Records of locating words and elements:
========================================================================
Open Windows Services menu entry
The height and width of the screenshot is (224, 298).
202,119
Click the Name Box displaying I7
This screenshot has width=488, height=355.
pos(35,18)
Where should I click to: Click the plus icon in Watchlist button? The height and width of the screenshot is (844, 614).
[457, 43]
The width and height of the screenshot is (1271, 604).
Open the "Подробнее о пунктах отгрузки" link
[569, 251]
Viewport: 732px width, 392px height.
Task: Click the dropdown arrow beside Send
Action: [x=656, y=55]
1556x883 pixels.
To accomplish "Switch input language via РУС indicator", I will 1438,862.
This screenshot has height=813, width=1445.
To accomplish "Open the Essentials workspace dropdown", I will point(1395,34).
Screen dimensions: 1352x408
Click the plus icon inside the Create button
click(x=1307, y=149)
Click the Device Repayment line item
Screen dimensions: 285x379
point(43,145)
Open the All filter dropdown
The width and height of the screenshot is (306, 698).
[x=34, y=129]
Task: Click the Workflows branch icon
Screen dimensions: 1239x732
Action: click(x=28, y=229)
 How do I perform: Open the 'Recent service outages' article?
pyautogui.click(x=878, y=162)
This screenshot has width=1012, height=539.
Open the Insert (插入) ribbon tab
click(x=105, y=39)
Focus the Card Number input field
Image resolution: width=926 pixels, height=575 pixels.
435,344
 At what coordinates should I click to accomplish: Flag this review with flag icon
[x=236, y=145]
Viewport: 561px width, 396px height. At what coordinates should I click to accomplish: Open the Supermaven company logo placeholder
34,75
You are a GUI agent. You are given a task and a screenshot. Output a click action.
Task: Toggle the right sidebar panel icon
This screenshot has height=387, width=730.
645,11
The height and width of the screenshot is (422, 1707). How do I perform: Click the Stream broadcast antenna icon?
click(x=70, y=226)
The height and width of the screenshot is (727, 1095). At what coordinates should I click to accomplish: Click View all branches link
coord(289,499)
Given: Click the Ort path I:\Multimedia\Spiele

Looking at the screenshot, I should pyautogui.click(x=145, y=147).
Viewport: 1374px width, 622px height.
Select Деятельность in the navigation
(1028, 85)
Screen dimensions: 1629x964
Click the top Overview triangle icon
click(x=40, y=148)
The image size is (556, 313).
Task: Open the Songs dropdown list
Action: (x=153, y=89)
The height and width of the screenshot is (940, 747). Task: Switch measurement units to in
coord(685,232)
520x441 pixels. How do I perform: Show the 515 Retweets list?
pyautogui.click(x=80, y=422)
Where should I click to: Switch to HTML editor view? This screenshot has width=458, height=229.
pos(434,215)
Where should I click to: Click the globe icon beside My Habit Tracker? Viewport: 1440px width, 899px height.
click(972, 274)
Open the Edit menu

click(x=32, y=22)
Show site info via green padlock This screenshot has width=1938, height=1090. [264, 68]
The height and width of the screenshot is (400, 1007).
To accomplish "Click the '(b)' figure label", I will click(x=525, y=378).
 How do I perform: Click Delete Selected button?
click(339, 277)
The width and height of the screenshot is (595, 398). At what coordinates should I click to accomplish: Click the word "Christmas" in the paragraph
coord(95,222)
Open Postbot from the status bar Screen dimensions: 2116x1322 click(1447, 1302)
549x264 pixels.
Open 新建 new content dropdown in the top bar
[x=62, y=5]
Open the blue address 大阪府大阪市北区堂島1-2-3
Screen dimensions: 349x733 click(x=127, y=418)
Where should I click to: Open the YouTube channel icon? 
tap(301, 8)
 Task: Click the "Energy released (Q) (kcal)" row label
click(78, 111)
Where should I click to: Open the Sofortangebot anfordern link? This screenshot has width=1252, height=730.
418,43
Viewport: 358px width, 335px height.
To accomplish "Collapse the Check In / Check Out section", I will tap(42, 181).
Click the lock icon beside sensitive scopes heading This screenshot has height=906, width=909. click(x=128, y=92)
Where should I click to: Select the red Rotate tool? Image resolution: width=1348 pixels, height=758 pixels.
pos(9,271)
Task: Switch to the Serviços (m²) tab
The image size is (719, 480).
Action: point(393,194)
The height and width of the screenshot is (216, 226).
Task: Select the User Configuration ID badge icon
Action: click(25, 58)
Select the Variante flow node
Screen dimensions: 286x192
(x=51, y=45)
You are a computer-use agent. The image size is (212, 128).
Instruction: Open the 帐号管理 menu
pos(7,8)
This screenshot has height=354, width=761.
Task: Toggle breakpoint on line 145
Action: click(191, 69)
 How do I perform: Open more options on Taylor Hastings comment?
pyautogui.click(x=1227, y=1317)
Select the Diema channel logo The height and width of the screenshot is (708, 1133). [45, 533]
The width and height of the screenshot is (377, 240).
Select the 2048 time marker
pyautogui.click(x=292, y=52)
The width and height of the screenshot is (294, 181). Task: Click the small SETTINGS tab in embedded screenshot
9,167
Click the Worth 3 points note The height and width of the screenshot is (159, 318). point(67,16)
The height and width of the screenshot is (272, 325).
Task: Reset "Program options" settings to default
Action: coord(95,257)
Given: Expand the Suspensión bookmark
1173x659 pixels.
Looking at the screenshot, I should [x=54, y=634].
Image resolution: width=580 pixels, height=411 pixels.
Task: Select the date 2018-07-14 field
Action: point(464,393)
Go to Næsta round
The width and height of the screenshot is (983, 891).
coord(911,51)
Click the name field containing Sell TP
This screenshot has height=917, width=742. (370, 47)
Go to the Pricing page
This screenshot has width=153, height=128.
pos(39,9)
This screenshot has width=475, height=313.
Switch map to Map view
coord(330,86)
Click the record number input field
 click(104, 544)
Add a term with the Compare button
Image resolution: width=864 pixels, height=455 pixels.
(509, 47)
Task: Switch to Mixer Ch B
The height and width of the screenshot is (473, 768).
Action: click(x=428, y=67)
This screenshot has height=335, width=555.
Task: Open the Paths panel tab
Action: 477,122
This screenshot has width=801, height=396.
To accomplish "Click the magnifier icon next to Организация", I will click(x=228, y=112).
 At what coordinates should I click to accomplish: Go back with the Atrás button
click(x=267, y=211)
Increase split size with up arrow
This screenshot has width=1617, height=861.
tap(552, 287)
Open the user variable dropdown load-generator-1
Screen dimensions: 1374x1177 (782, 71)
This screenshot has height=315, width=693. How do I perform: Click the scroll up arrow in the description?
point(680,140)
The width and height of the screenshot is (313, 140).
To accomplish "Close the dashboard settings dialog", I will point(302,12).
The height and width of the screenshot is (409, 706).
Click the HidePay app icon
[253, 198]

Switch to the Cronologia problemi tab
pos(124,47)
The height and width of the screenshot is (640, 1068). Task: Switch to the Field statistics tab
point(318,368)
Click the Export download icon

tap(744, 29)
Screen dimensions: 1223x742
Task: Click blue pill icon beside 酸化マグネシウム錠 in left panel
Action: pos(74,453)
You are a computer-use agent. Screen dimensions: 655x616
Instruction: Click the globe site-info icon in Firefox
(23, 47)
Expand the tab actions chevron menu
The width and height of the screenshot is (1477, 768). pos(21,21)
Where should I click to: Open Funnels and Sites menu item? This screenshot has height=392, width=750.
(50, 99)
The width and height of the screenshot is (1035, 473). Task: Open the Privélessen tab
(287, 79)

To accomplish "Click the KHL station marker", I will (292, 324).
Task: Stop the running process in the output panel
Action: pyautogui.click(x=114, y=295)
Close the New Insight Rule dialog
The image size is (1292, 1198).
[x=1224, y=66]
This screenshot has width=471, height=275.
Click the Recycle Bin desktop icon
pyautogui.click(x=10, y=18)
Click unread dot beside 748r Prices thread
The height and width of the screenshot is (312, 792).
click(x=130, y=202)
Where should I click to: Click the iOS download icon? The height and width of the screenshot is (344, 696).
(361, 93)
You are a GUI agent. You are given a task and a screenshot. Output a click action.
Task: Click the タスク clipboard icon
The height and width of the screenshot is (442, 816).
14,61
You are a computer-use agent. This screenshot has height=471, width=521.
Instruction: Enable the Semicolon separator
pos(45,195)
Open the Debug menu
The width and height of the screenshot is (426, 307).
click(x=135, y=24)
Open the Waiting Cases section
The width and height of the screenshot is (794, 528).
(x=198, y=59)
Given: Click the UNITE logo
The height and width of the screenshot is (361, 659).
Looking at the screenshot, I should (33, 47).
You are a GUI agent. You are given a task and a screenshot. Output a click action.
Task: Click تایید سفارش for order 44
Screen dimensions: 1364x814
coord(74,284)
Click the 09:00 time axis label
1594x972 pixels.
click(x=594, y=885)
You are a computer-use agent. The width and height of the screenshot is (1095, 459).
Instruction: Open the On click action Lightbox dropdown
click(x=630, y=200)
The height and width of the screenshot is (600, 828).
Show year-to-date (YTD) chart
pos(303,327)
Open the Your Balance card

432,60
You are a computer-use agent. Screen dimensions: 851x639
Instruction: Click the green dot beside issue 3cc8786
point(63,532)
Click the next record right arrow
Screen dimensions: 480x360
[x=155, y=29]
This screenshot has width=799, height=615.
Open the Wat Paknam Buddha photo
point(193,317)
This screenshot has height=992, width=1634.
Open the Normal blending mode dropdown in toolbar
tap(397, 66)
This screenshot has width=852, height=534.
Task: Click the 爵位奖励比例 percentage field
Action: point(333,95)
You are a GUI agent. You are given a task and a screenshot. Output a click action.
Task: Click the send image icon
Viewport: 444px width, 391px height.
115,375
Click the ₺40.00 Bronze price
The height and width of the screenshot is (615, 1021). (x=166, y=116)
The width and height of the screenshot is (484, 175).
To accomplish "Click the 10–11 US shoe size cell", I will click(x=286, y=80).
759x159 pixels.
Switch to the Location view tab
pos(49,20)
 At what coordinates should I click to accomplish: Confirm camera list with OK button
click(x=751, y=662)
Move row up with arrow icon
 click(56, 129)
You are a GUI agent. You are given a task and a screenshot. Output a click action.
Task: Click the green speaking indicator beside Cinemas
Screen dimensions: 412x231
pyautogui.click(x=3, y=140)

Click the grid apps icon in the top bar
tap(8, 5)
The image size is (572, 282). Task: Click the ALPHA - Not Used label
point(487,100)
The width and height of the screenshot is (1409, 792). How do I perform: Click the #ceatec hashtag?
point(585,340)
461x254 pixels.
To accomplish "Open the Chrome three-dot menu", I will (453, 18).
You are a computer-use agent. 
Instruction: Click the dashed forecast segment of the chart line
========================================================================
_INSTRUCTIONS FOR THE TASK_. Revise the material starting at the line containing "The width and height of the screenshot is (313, 140)." and ending at the line containing "pyautogui.click(x=10, y=18)", replacing "Recycle Bin" with "Trash Bin" and leaving everything else unchanged. Give only those lines.

_FINISHED EXERCISE_.
The width and height of the screenshot is (313, 140).
To accomplish "Close the dashboard settings dialog", I will point(302,12).
The height and width of the screenshot is (409, 706).
Click the HidePay app icon
[253, 198]

Switch to the Cronologia problemi tab
pos(124,47)
The height and width of the screenshot is (640, 1068). Task: Switch to the Field statistics tab
point(318,368)
Click the Export download icon

tap(744, 29)
Screen dimensions: 1223x742
Task: Click blue pill icon beside 酸化マグネシウム錠 in left panel
Action: pos(74,453)
You are a computer-use agent. Screen dimensions: 655x616
Instruction: Click the globe site-info icon in Firefox
(23, 47)
Expand the tab actions chevron menu
The width and height of the screenshot is (1477, 768). pos(21,21)
Where should I click to: Open Funnels and Sites menu item? This screenshot has height=392, width=750.
(50, 99)
The width and height of the screenshot is (1035, 473). Task: Open the Privélessen tab
(287, 79)

To accomplish "Click the KHL station marker", I will (292, 324).
Task: Stop the running process in the output panel
Action: pyautogui.click(x=114, y=295)
Close the New Insight Rule dialog
The image size is (1292, 1198).
[x=1224, y=66]
This screenshot has width=471, height=275.
Click the Trash Bin desktop icon
pyautogui.click(x=10, y=18)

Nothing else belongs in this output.